Friday, 1 August 2008

The big assessment question

Assessment has been in the news an awful lot lately, albeit not very positively. There is of course the whole SAT's palava, but i will resist the temptation to comment on that. My position on this is outlines in previous posts on this blog, and I can only say that it is good to see that a lot of the momentum around this seems to be finally heading in the right direction. Its a shame we often need some sort of disaster to finally be open to change. A more surprising current issue is that of the Dyslexic student's exams battle. Which deals with a medical student's problems with multiple choice tests, something further clarified by the BBC in a follow-up article: Why can't people with dyslexia do multiple choice?

The comment by the student's solicitor that "Every professional body or employer who relies for a professional qualification, or as a promotional gateway, on multiple choice questions is heading for a fall." is of course a bit of a joke. Quite frankly I am rather appalled by what seems like a rather misguided attempt to 'make a splash' at the expense of something as crucial as our exams system. While there are many gripes that you could reasonably hold against multiple choice question, I don't think the link to dyslexia is really that valid. Considerations around presentation, or even using screen readers, can reasonably address most potential issues that might result from a disability. in addition, I think we should not shy away from critical reflection on the degree of special provisions that we put in place to accommodate students, as these provisions could significantly alter the nature of an assessment and then compromise the validity and equitability of the award. There will always be differences between learners in how well they perform in various types of assessment. This is one of the reasons to make sure there is a variety of assessment methods being used.

The more interesting question though, is around authenticity. The student in question is quoted in the article, saying that "In normal day life, you don't get given multiple choice questions to sit. Your patients aren't going to ask you 'here's an option and four answers. Which one is right?". And to an extend I think she has a point there. While there will always be situations in which we will have to rely on 'proxy's' to infer attainment, I do agree that currently we rely way too much on proxy's that are sometimes quite remote from the competencies that we try to measure. In this sense education system is stuck in it's traditions, in stead of applying the objective and critical reflection that we say we value so much in higher education.

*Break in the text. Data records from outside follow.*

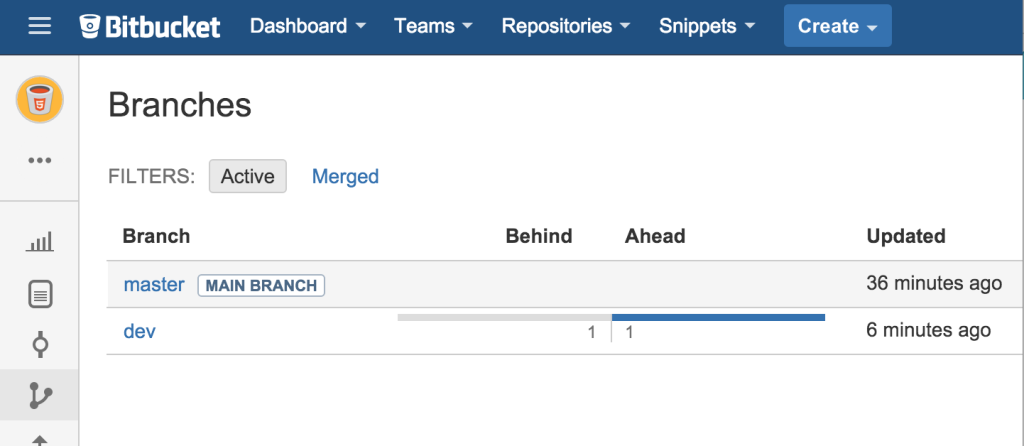Open the partially visible upload arrow icon
The width and height of the screenshot is (1024, 446).
40,439
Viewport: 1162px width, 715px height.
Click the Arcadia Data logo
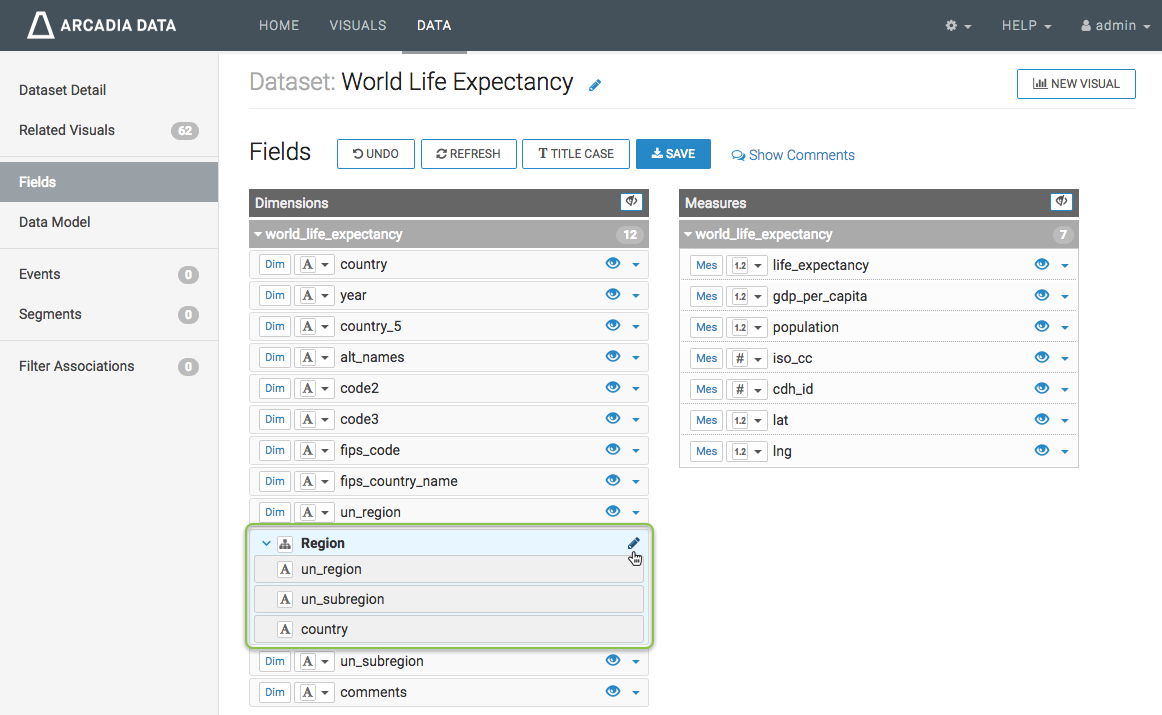point(101,25)
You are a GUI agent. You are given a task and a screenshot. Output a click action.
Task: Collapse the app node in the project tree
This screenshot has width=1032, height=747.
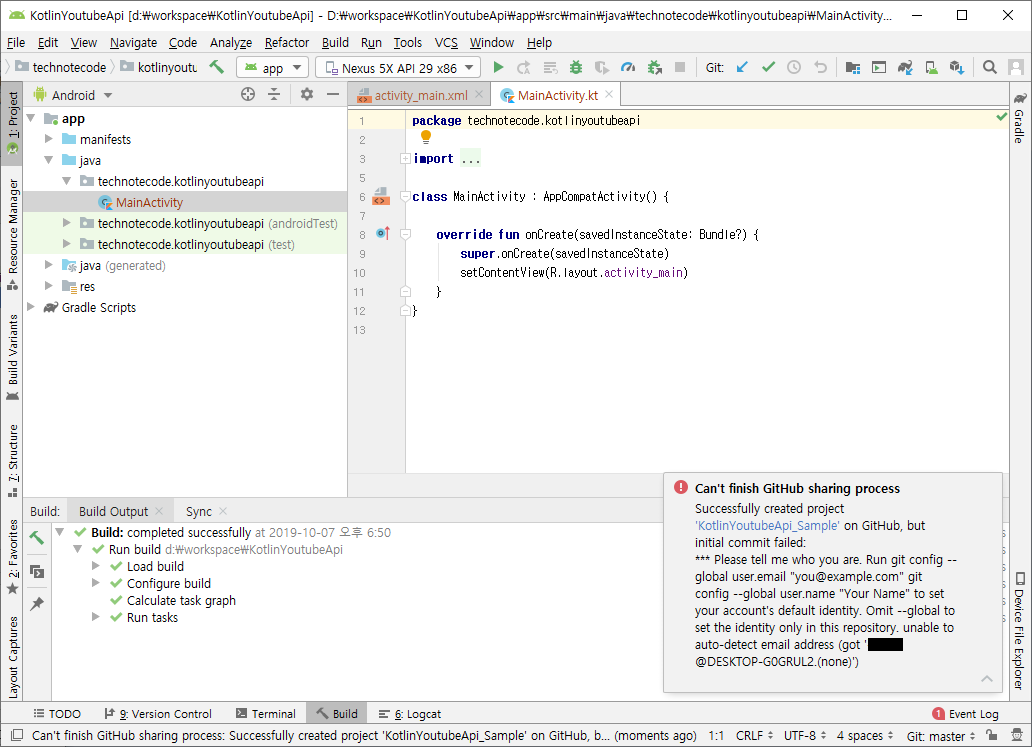tap(31, 118)
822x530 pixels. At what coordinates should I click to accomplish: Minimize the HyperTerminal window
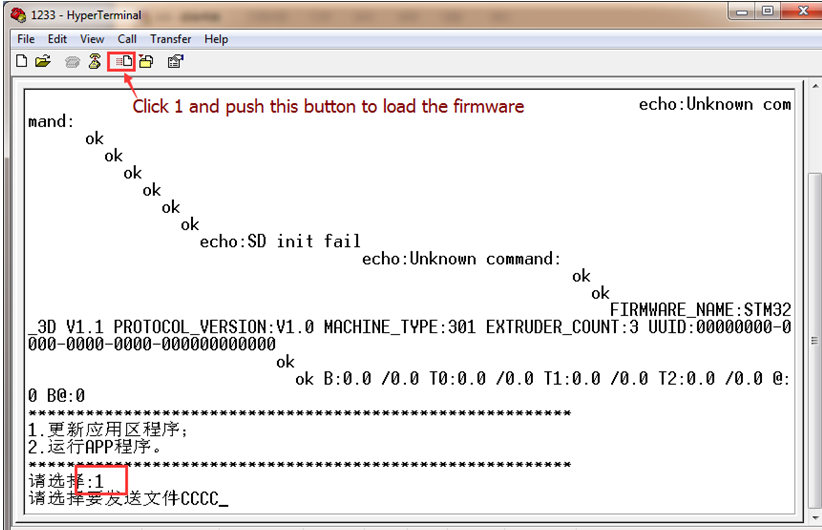(x=742, y=12)
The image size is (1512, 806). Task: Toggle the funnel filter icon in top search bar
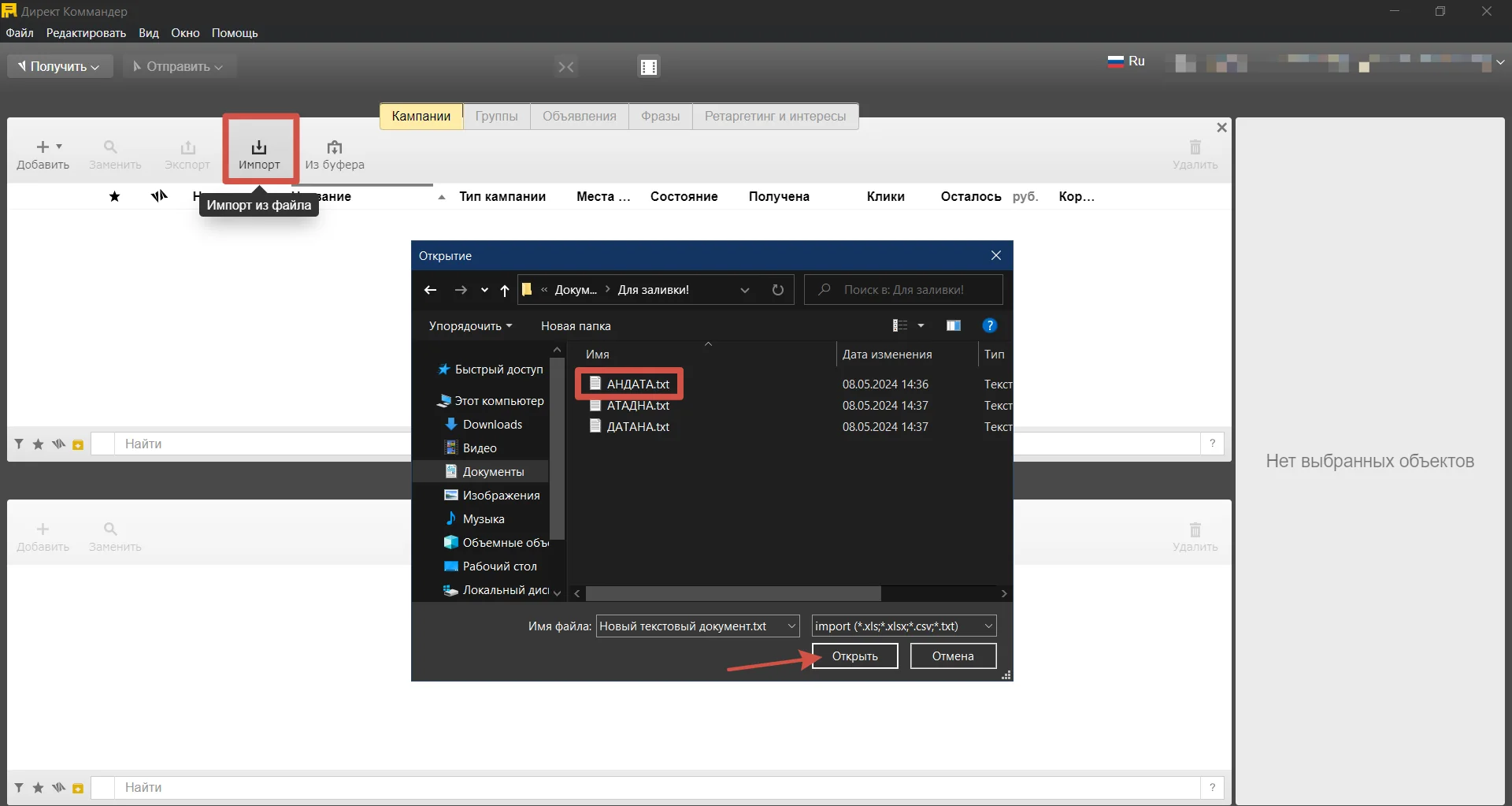pyautogui.click(x=19, y=444)
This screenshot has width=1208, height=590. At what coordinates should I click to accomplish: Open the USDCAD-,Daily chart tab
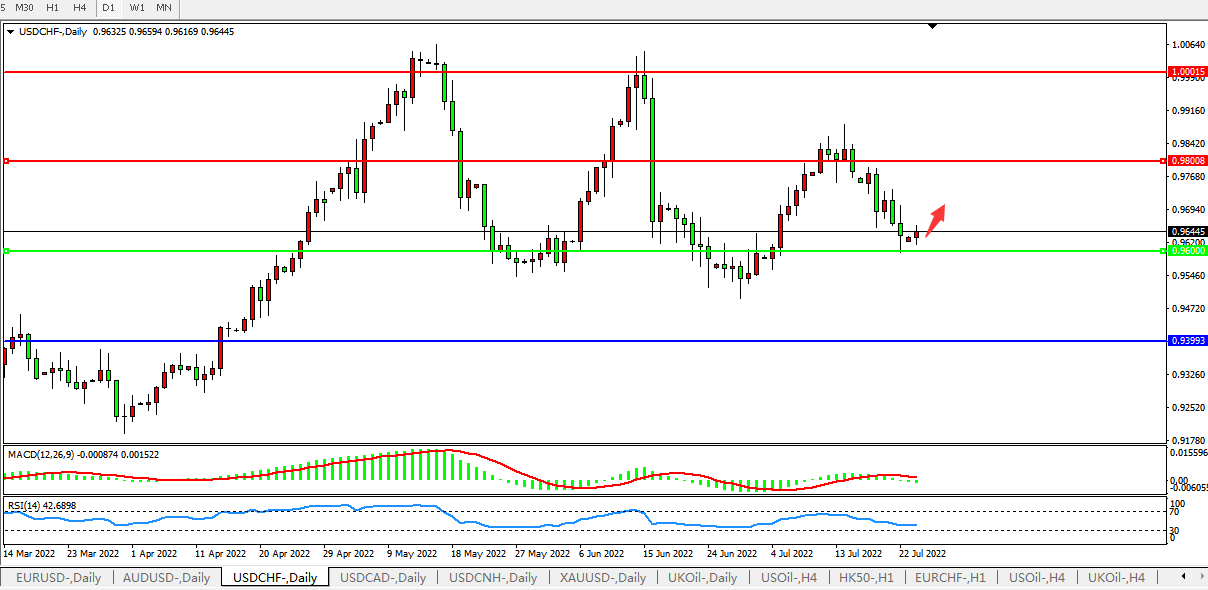tap(383, 577)
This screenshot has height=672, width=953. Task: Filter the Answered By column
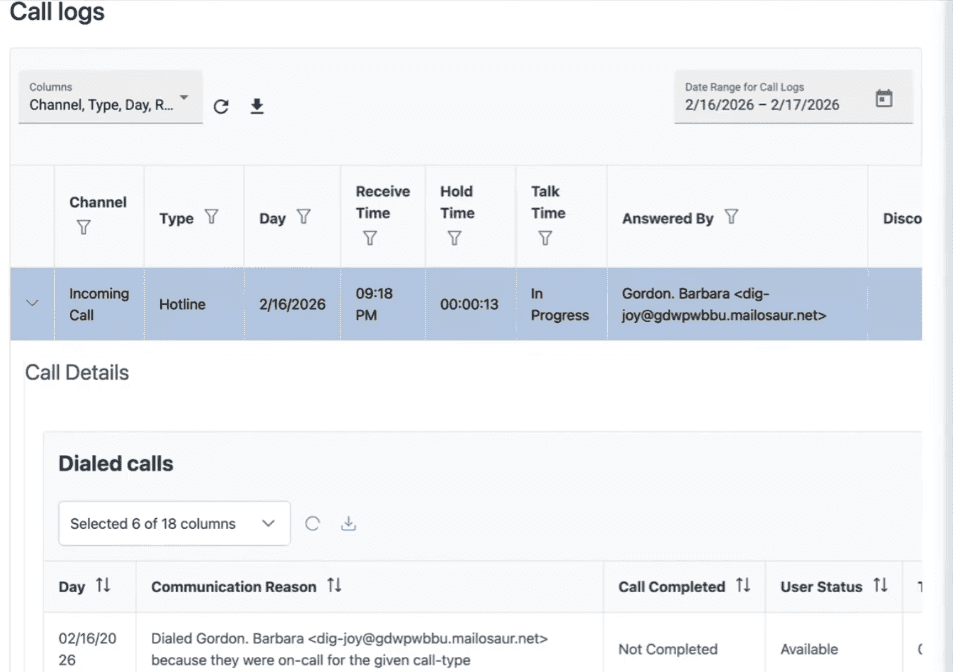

A similar point, and some suggestions for moving forward, are made in the blog post 21st Century Assessment, where this 'formula' is proposed for a modern fit-for-purpose assessment system. Especially the elements of collaboration and peer assessment are extremely important and very much underutilised in our current practice. Partly I suspect that this links in with how uncomfortable we still are with the loss of our position as the holder and tranferrer of all knowledge. This role warranted a 1 to many broadcast model of education. Education today however is moving much more towards a many to many model, whereby the role of the teacher is much more one of guidance, coaching and accreditation of a learning process that involves peers, external resources and actors and experiences from previous professional roles. I'm not quite sure we are really ready to fulfil that role yet though.